Le laboratoire chaud a obtenu son autorisation d’exploiter en 1964. Son rôle a-t-il évolué au cours des 50 dernières années?
Au début, le laboratoire chaud contribuait aux travaux de recherche sur les matériaux, menés avec les réacteurs de recherche de l’ancien Institut fédéral de recherche en matière de réacteurs (EIR). Avec la mise en service des centrales nucléaires, les efforts se sont déplacés vers le développement et l’analyse de nouveaux matériaux, branche dans laquelle nous allons continuer à investir. Pour prendre un exemple, l’accident de Fukushima a donné un nouvel élan aux efforts visant à trouver un matériau permettant de remplacer les alliages de zirconium utilisés dans les gaines.
 
Qui assure la surveillance du laboratoire chaud, c’est-à-dire qui détermine s’il remplit les conditions requises en matière de sûreté?
Le laboratoire chaud est une installation nucléaire. A ce titre, il est placé sous la surveillance de l’Inspection fédérale de la sécurité nucléaire (IFSN). Nous sommes soumis aux mêmes règles que les centrales nucléaires. Néanmoins, les risques potentiels induits par le laboratoire chaud sont nettement moindres. Le centre Zwilag se trouve d’ailleurs dans une situation comparable. La procédure de renouvellement de notre autorisation d’exploitation est actuellement en cours. Comme les centrales nucléaires, le laboratoire chaud dispose d’une autorisation d’exploiter de durée indéterminée et doit présenter tous les dix ans une version actualisée de son rapport de sûreté à l’lFSN.
 
Le laboratoire chaud fête ses cinquante ans d’exploitation cette année. Comment allez-vous célébrer l’événement?
Il est prévu, d’une part, d’organiser une petite fête pour les usagers du laboratoire. D’autre part, nous profiterons de l’édition 2014 de HOTLAB (la conférence des laboratoires chauds qui se tient tous les ans depuis 1963 et aura lieu cette année du 21 au 25 septembre à Baden) pour célébrer ce jubilé.

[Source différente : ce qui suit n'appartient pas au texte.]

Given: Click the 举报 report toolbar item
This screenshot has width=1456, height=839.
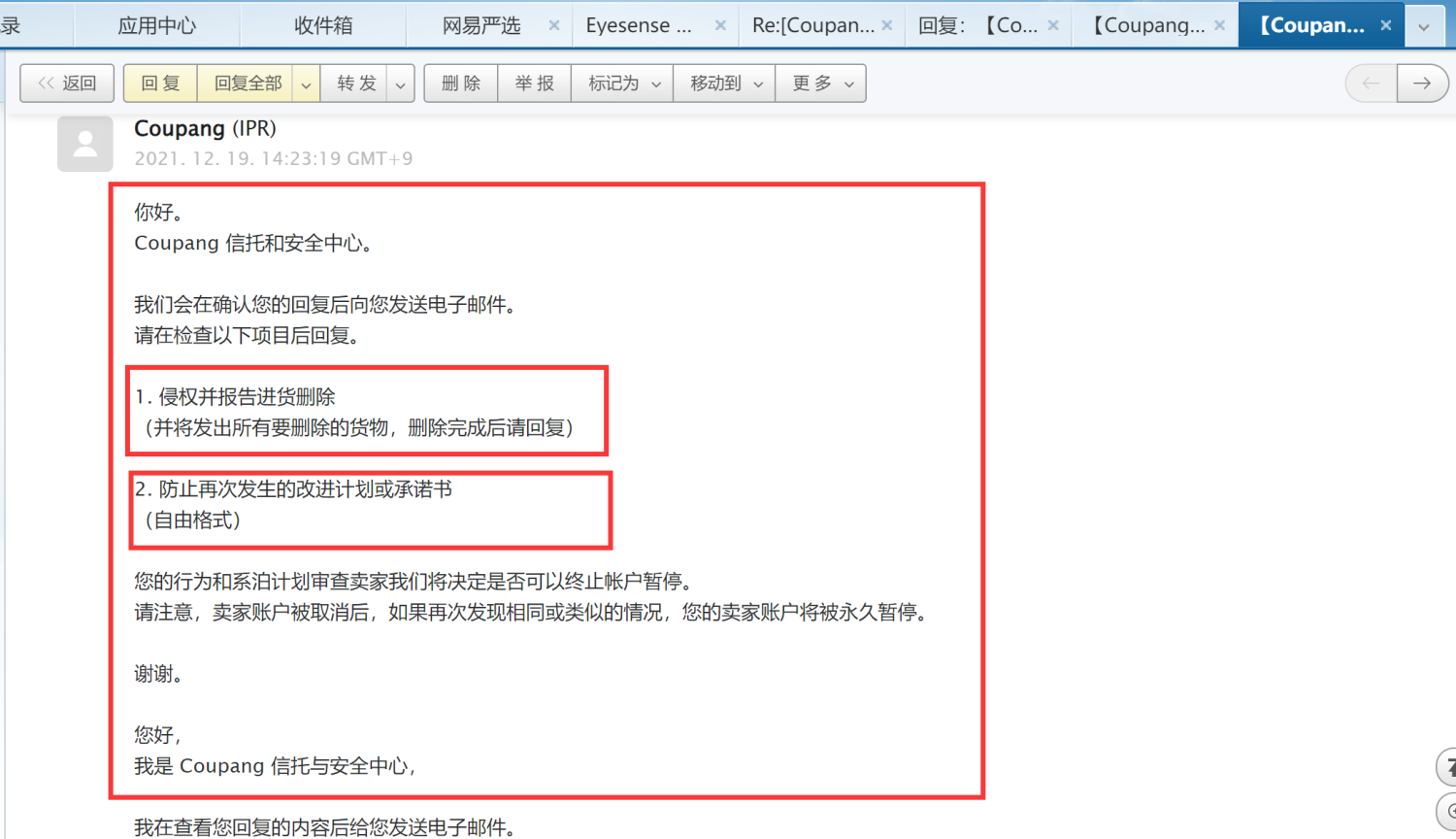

Didier Gavillet a étudié la physique à l’Ecole polytechnique fédérale de Lausanne (EPFL). Après une thèse à l’EIR (PSI aujourd’hui) sur les effets de l’irradiation sur les matériaux, il a effectué un postdoc à l’Université Northwestern (Etats-Unis) dans le domaine de la recherche sur les matériaux. Il a continué dans ce domaine - avec des recherches sur les matériaux pour réacteurs de fusion - à l’EPFL et au PSI, où il a par la suite pris la direction du groupe Analyse des solides et des surfaces. Depuis 2008, Didier Gavillet dirige la division Laboratoire chaud du PSI, laquelle dépend du Département de recherche Energie nucléaire et sûreté (NES) du PSI.